Want to see the warning signs that air safety regulation in Australia is slipping into dangerous territory? Then visit the active investigations page of the Australian Transport Safety Bureau here.

This volume of persistent and troubling incidents is without precedent in Australia. It cannot be explained by growth alone.

It might be explained by smug indifference to safety regulation in this country, and the apparent unwillingness or incapacity of the Civil Aviation Safety Authority to recognise a serious trend and take immediate action to actively audit carriers for full compliance with the safety rules and their obligations under their Air Operator Certificates.

Here is a chronological selection.

13 July: National Jet (Qantaslink) 717 suffers engine failure after taking off from Mt Newman.

14 July: Polynesian Blue 737 ends up in grass at Sydney Airport after pilots note a failure to respond to controls and abandon takeoff at low speed.

21 July: Jetstar A320 makes two missed approaches in fog to Melbourne, then diverts to Avalon, after coming to within 20 feet of ground with undercarriage incorrectly lowered at one stage and claims a major control system failure occurred but is initially allowed to investigate the incident internally.

22 July: Jetstar A330-200 (widebody) makes emergency landing at Bali en route from Bangkok to Melbourne after one of its two engines is shut down.

7 August: National Jet BAe 146 experiences fuel emergency in two tanks while in holding pattern over Western Australia.

11 August: Qantas 737 from Perth lands at Sydney with far less fuel in wings than expected. Investigation looking for reasons why fuel in central tank not accessed as fully as would have been usual.

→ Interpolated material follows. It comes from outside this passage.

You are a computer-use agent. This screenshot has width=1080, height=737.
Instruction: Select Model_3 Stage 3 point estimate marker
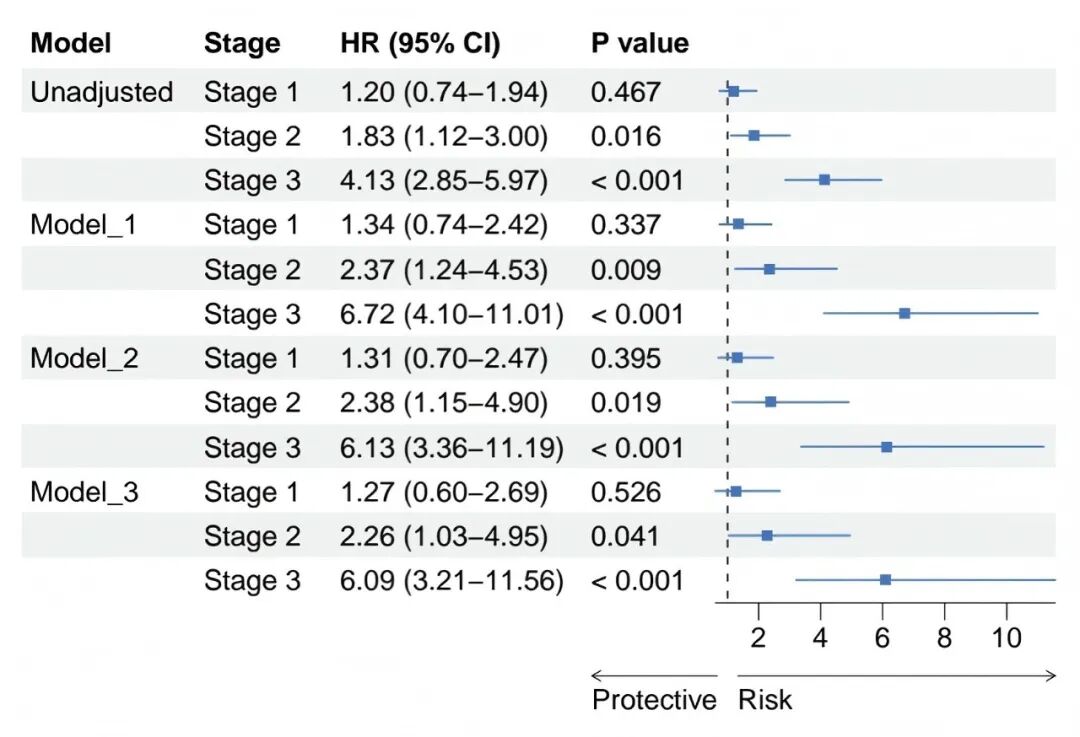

13 August: Virgin Blue 737 flight from Brisbane to Hamilton Island shuts down one of two engines because of fuel issue and makes emergency landing at Rockhampton.

27 August: Small private plane doing pilot training at Townsville airport touches down behind and then overtakes and climbs over tail of Virgin Blue 737 that had just landed in front of it.

29 August: Commuter propjet has encounter with wake turbulence of larger jet on leaving Adelaide airport. Was it too close and why?

6 September: REX turboprop flight from Sydney to Albury turns back after fumes in cockpit force pilots to don oxygen masks.

In each of these incidents the ATSB will issue one or more preliminary or interim reports before making a final report.